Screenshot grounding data
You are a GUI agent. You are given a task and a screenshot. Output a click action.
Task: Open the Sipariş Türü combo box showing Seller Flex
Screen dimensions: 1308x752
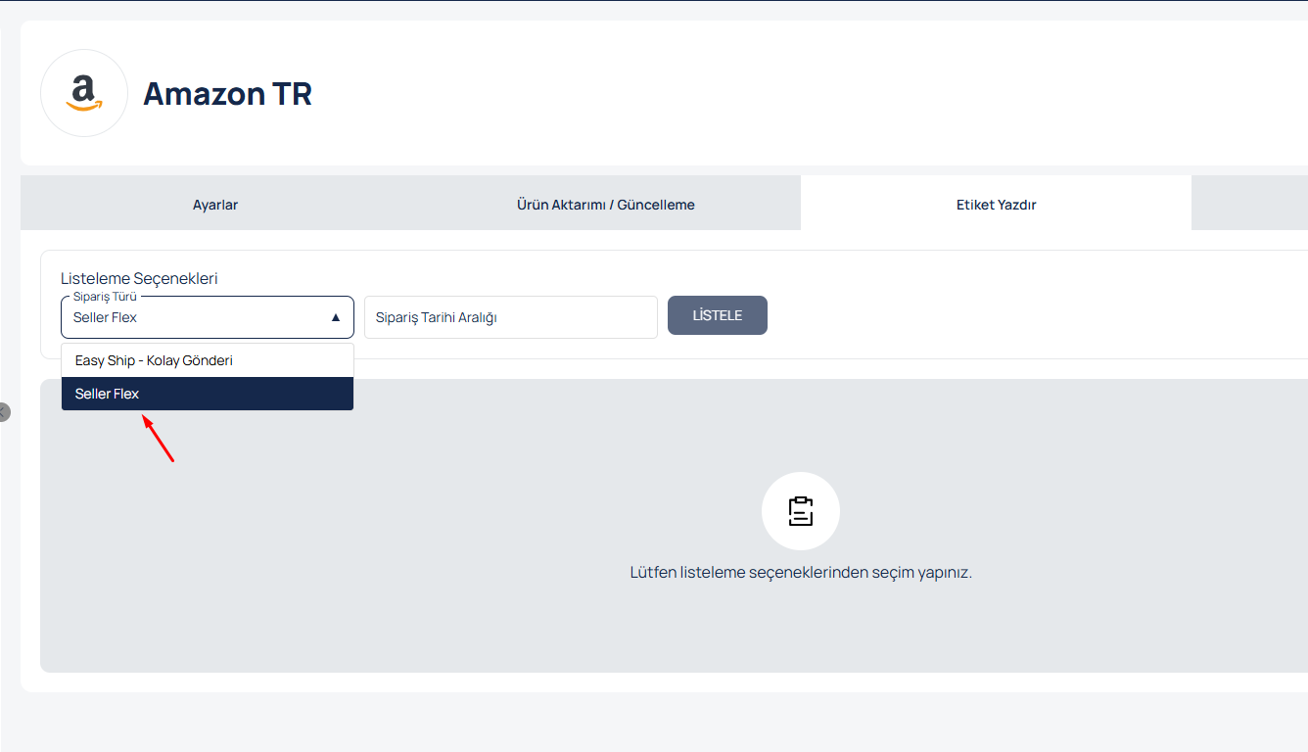[196, 317]
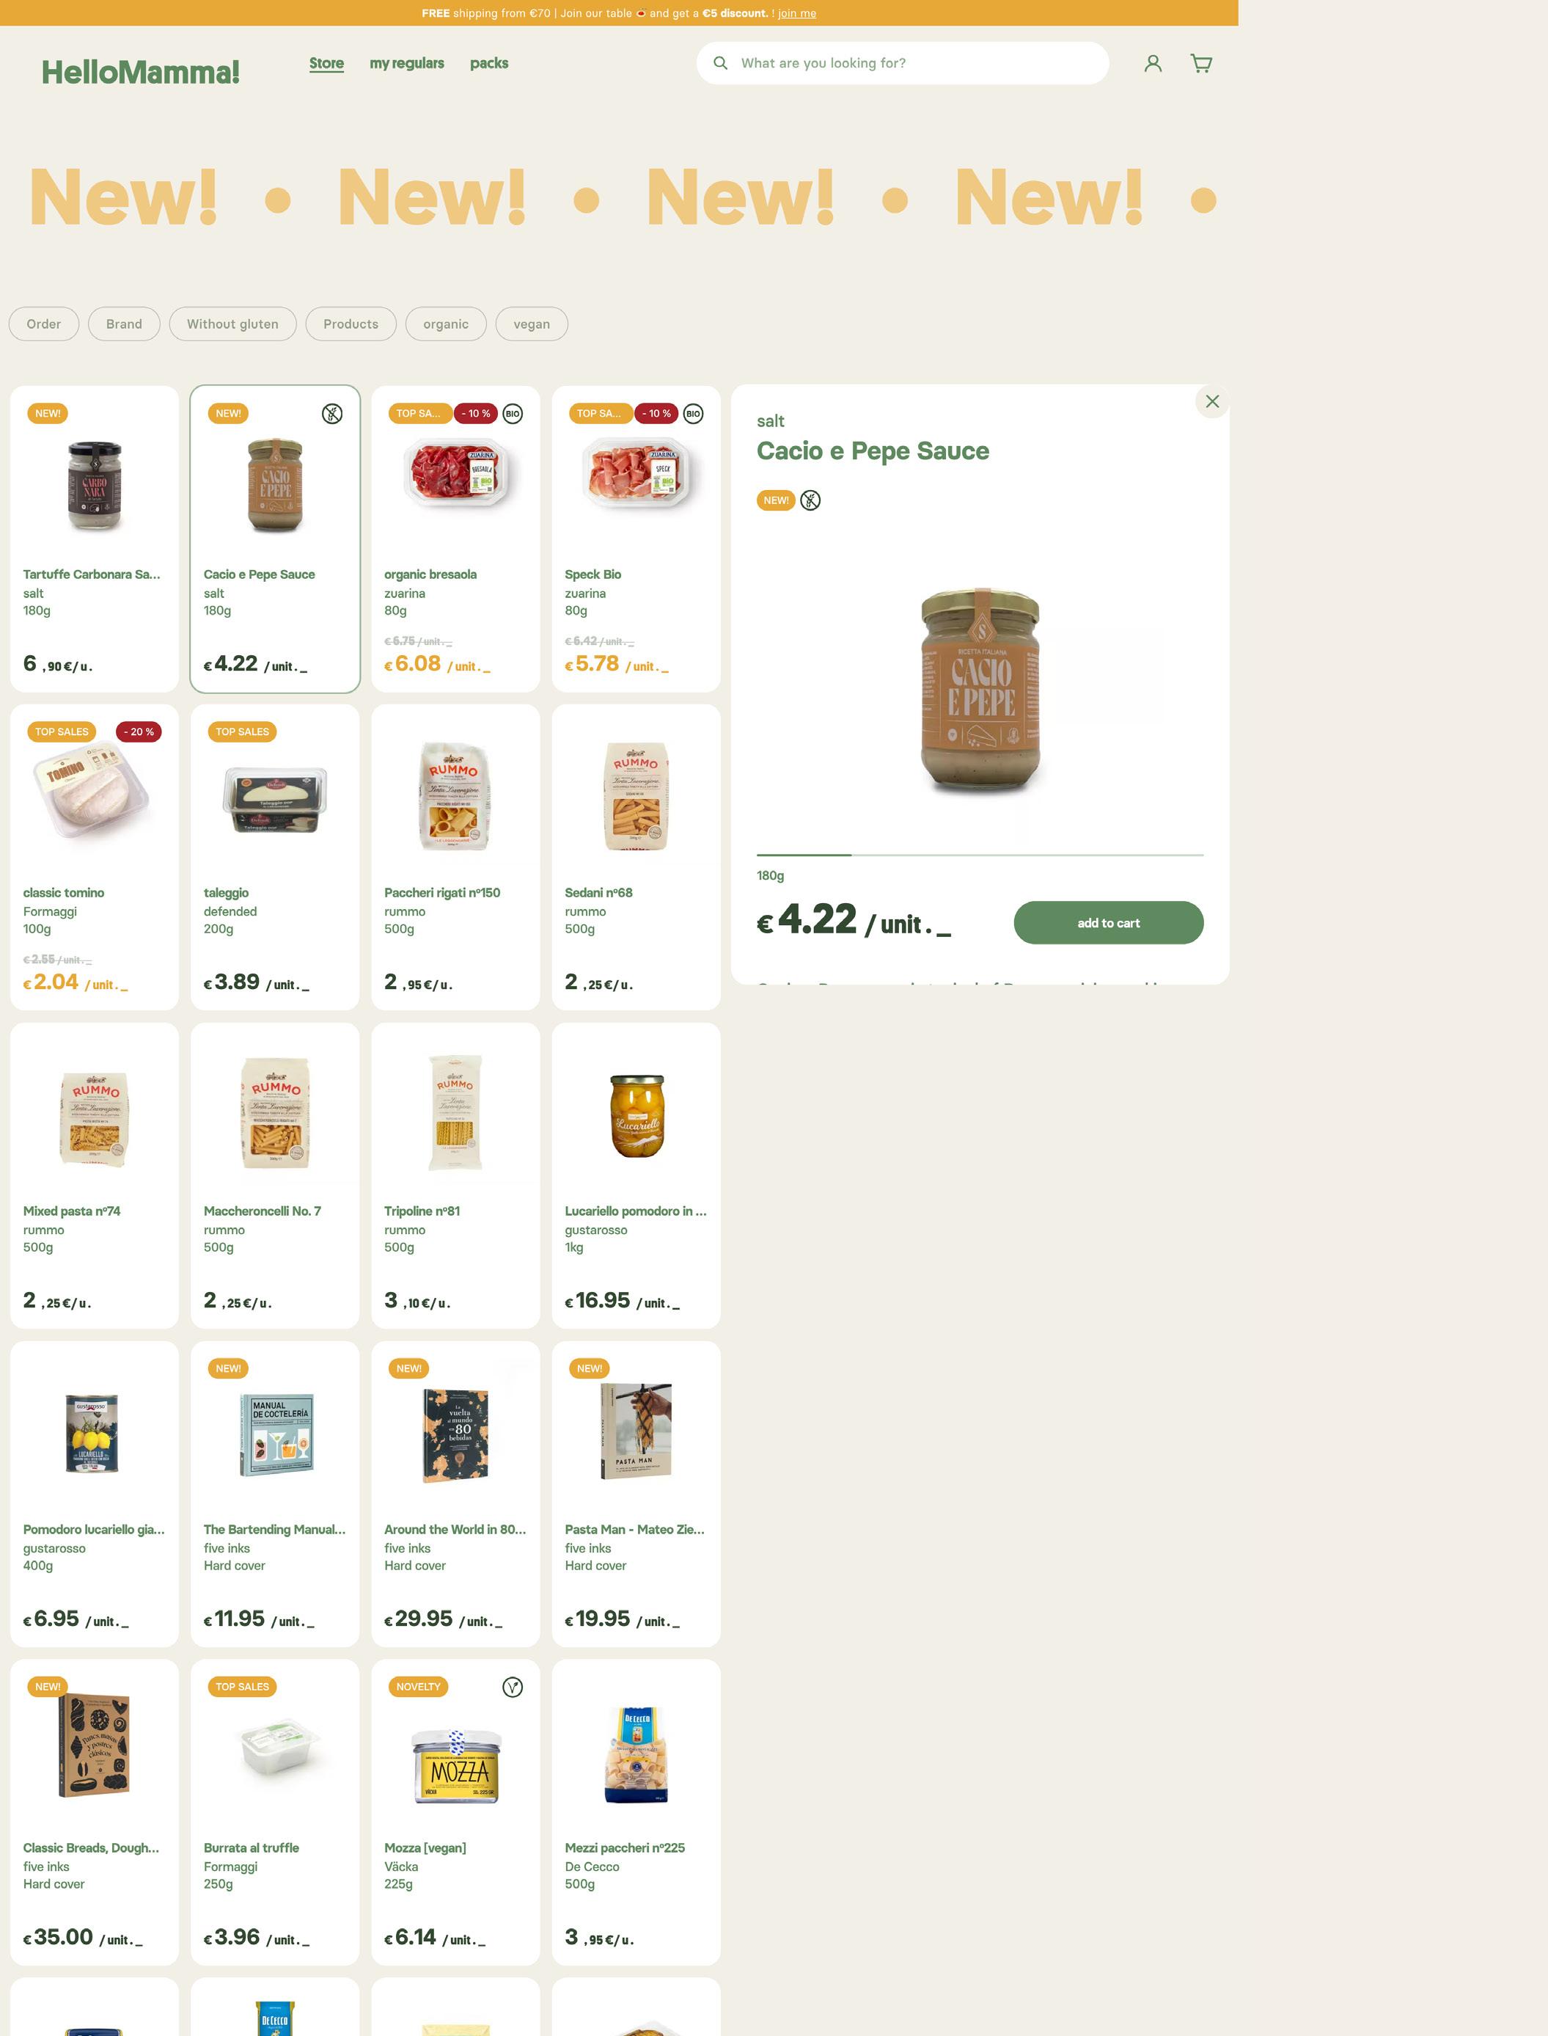Viewport: 1548px width, 2036px height.
Task: Expand the Products filter dropdown
Action: pos(351,324)
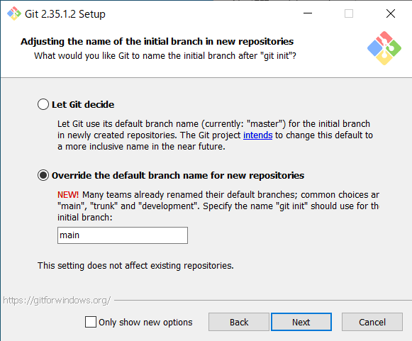
Task: Click the Git icon in the title bar
Action: tap(14, 13)
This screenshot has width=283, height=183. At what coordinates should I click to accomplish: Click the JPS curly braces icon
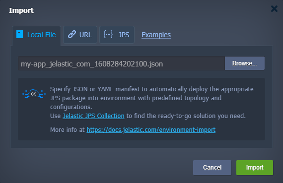coord(108,34)
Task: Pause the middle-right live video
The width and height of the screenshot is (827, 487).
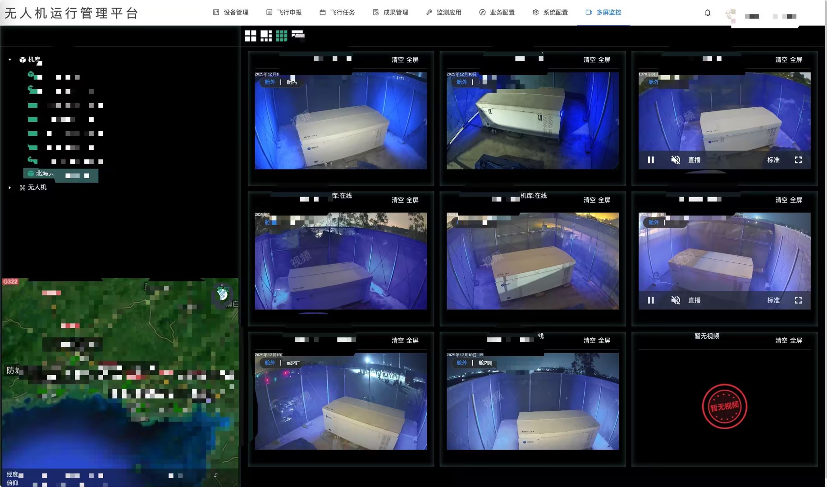Action: (651, 300)
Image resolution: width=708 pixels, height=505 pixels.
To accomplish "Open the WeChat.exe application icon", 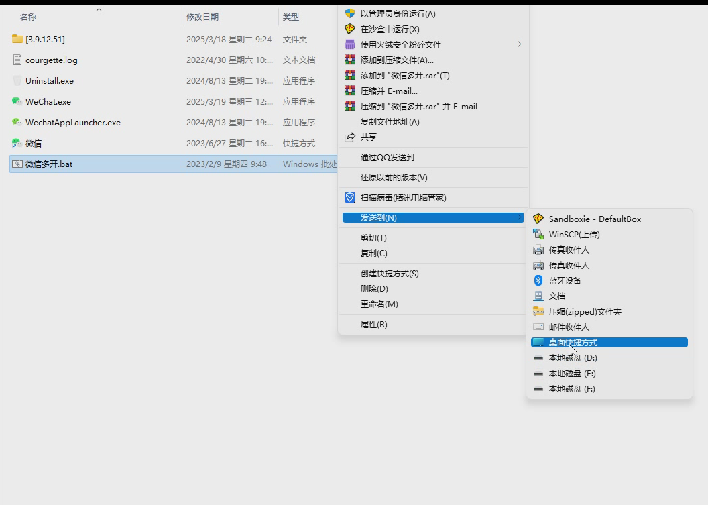I will (x=16, y=101).
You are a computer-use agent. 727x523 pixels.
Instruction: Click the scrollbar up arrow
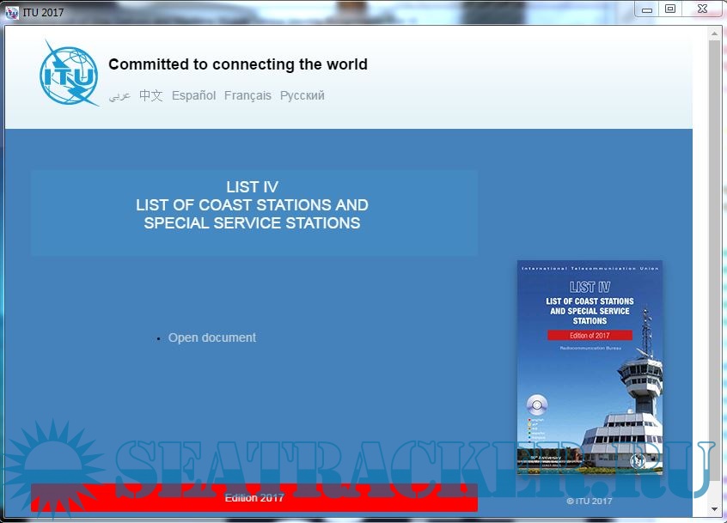coord(714,33)
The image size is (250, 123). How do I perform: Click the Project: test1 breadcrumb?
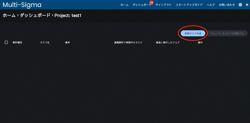click(68, 16)
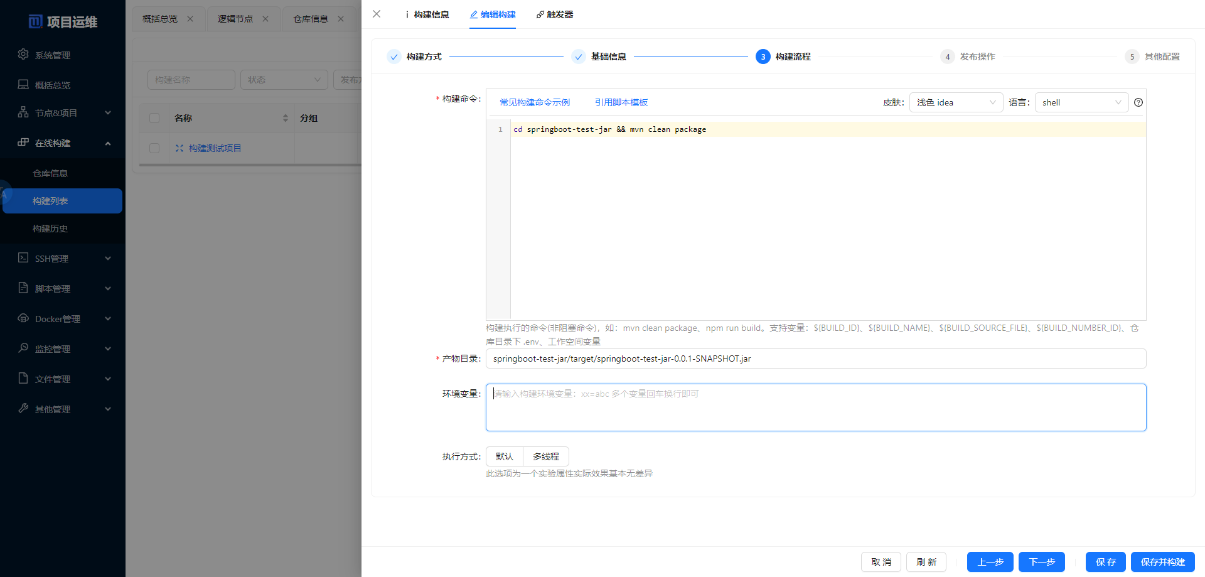Open the language dropdown showing shell
Image resolution: width=1205 pixels, height=577 pixels.
coord(1081,102)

*TRY IT:*
Across the data above, how many lines contain "agent"? Reply with a bare number.

*WRITTEN REPLY:*
2